Io sto ponendo dei quesiti precisi alla Giunta regionale e su questi vogliamo delle risposte. Non vedo l'Assessore dell'industria, ma sicuramente l'Assessore del bilancio e della programmazione è ugualmente esperto in materia, ci sono anche l'Assessore del personale e degli affari generali e l'Assessore della cultura che potrebbero interloquire; il Presidente non c'è, però arriverà e darà la risposta puntuale e risolutiva. Noi abbiamo posto un quesito perché abbia una risposta: cosa significa procedere ad un affidamento di opere ad un'impresa, ad una società attraverso legge? E i colleghi del Consiglio intendono assumersi la responsabilità di attribuire l'esecuzione di un progetto, attraverso una legge? E' un precedente, ripeto, pericoloso, credo sia una cosa mai accaduta e vorremmo capirne gli scopi effettivi e magari porre un'ulteriore questione. Ma siete convinti che poi questa procedura acceleri davvero? O che non si incappi in altre difficoltà? Che la legge non debba andare al Governo, essere controllata e avere il visto? E quando avremo la legge, pensate voi che altri soggetti che abbiano titolo per aspirare all'attribuzione delle opere di questi tempi non siano pronti a segnalarlo e a rivendicarlo?

(Interruzione)

Abbiamo capito, è affidamento di tutto l'intervento, poi faranno anche le opere. Qui è detto che per avviare d'intesa con le amministrazioni interessate nelle aree dismesse, lo stanziamento complessivo è affidato…

(Interruzioni)

Io gli sto dando i soldi e sto dicendo: tu gestiscili. E' chiaro che gestire i soldi vuol dire che questi signori - che saranno sicuramente dei signori - potranno fare i progetti, studiare gli interventi, attuarli come ritengono, non chiedere nulla a nessuno, né al Consiglio né alla Commissione, su come devono essere fatti e pagati e affidati questi progetti e anche le opere, perché io Regione sto dicendo: "Ecco il budget, vai e intervieni su quel territorio, vai e realizza un progetto di sviluppo di Ingurtosu". Questo sto dicendo, a un soggetto privato, con un articolo di legge. E chi opera i controlli? Sto dando mano libera. Cetro che non sarà un'impresa edile, ma di studio, di progettazione, che affiderà a sua volta le opere, però con una legge stiamo dando a un soggetto privato mano libera nella promozione dello sviluppo di un territorio e questo è inammissibile, qualunque sia la ragione che può ispirare i singoli colleghi che questa cosa hanno pensato.

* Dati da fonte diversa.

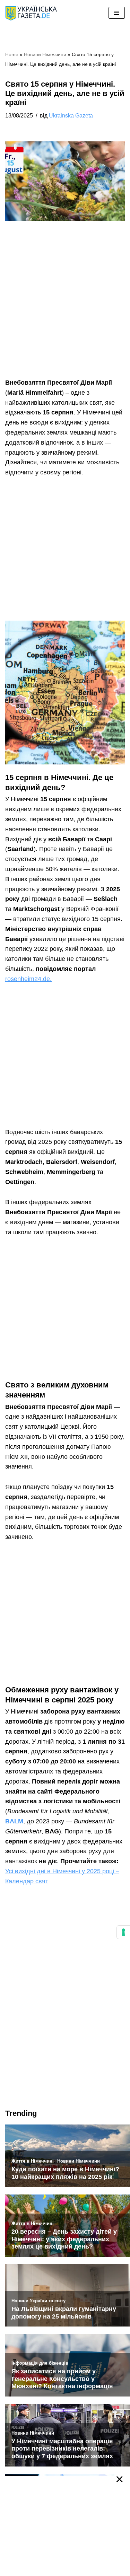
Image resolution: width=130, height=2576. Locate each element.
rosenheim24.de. (28, 978)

La Giunta dica qual è il suo intendimento, dica perché si spoglia del potere di governo e non è capace di utilizzare 15 miliardi con le leggi e le regole che esistono per promuovere lo sviluppo di quel territorio, perché si vuole che sia il Consiglio con una legge a scegliere il soggetto privato, seppure a partecipazione pubblica, che deve gestire i danari pubblici e addirittura avere l'incarico di promuovere lo sviluppo socio-economico di un territorio. Mi pare che ci siano argomenti per dire: "Pensiamoci poco poco". Anche perché potrebbe essere, ripeto, un precedente estremamente rischioso.

PRESIDENTE. Ha domandato di parlare l'onorevole Baroschi. Ne ha facoltà.

BAROSCHI (P.S.I.). Io sarò molto sintetico perché io per primo, dopo una giornata come questa, di lavoro abbastanza intenso, non vorrei che la stanchezza mi portasse ad assumere decisioni poco avvedute e credo che questo possa valere, se non per tutti, almeno per molti dei colleghi.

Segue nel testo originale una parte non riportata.